((

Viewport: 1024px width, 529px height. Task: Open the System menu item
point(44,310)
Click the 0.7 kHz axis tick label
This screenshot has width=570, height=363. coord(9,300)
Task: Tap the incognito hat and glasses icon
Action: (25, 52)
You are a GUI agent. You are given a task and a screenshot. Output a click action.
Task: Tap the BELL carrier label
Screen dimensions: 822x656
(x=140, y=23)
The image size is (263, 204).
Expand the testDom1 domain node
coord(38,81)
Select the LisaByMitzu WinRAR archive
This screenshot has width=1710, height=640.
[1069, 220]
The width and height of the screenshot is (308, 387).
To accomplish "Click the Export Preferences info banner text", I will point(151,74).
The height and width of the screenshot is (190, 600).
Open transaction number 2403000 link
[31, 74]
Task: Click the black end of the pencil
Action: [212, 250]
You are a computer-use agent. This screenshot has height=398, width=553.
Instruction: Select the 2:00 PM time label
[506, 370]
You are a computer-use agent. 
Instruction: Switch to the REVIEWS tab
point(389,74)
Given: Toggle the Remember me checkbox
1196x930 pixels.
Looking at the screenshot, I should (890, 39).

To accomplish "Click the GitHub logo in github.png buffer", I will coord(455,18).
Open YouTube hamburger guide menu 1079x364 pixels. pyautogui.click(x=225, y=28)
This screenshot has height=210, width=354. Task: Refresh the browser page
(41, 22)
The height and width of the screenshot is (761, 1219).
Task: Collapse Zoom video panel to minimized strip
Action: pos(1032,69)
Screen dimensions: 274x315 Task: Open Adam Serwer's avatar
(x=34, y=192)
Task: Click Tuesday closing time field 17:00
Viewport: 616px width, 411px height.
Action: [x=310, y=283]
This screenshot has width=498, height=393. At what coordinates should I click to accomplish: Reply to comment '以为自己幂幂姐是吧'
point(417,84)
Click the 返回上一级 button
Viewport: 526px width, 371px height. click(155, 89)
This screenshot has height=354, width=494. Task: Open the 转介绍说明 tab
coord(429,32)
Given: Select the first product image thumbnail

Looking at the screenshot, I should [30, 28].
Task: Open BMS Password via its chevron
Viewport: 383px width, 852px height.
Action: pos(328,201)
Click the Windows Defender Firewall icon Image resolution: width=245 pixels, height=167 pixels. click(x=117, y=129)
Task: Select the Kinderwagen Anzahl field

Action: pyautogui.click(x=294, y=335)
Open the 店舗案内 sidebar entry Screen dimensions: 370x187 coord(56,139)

))

--- What you need to do ---
The entire listing is to be retyped exactly.

--- Solution below ---
Viewport: 1024px width, 529px height. Task: Open the System menu item
point(44,310)
Click the 0.7 kHz axis tick label
This screenshot has width=570, height=363. coord(9,300)
Task: Tap the incognito hat and glasses icon
Action: (25, 52)
You are a GUI agent. You are given a task and a screenshot. Output a click action.
Task: Tap the BELL carrier label
Screen dimensions: 822x656
(x=140, y=23)
The image size is (263, 204).
Expand the testDom1 domain node
coord(38,81)
Select the LisaByMitzu WinRAR archive
This screenshot has width=1710, height=640.
[1069, 220]
The width and height of the screenshot is (308, 387).
To accomplish "Click the Export Preferences info banner text", I will point(151,74).
The height and width of the screenshot is (190, 600).
Open transaction number 2403000 link
[31, 74]
Task: Click the black end of the pencil
Action: [212, 250]
You are a computer-use agent. This screenshot has height=398, width=553.
Instruction: Select the 2:00 PM time label
[506, 370]
You are a computer-use agent. 
Instruction: Switch to the REVIEWS tab
point(389,74)
Given: Toggle the Remember me checkbox
1196x930 pixels.
Looking at the screenshot, I should (890, 39).

To accomplish "Click the GitHub logo in github.png buffer", I will coord(455,18).
Open YouTube hamburger guide menu 1079x364 pixels. pyautogui.click(x=225, y=28)
This screenshot has height=210, width=354. Task: Refresh the browser page
(41, 22)
The height and width of the screenshot is (761, 1219).
Task: Collapse Zoom video panel to minimized strip
Action: pos(1032,69)
Screen dimensions: 274x315 Task: Open Adam Serwer's avatar
(x=34, y=192)
Task: Click Tuesday closing time field 17:00
Viewport: 616px width, 411px height.
Action: [x=310, y=283]
This screenshot has width=498, height=393. At what coordinates should I click to accomplish: Reply to comment '以为自己幂幂姐是吧'
point(417,84)
Click the 返回上一级 button
Viewport: 526px width, 371px height. click(155, 89)
This screenshot has height=354, width=494. Task: Open the 转介绍说明 tab
coord(429,32)
Given: Select the first product image thumbnail

Looking at the screenshot, I should [30, 28].
Task: Open BMS Password via its chevron
Viewport: 383px width, 852px height.
Action: pos(328,201)
Click the Windows Defender Firewall icon Image resolution: width=245 pixels, height=167 pixels. click(x=117, y=129)
Task: Select the Kinderwagen Anzahl field

Action: pyautogui.click(x=294, y=335)
Open the 店舗案内 sidebar entry Screen dimensions: 370x187 coord(56,139)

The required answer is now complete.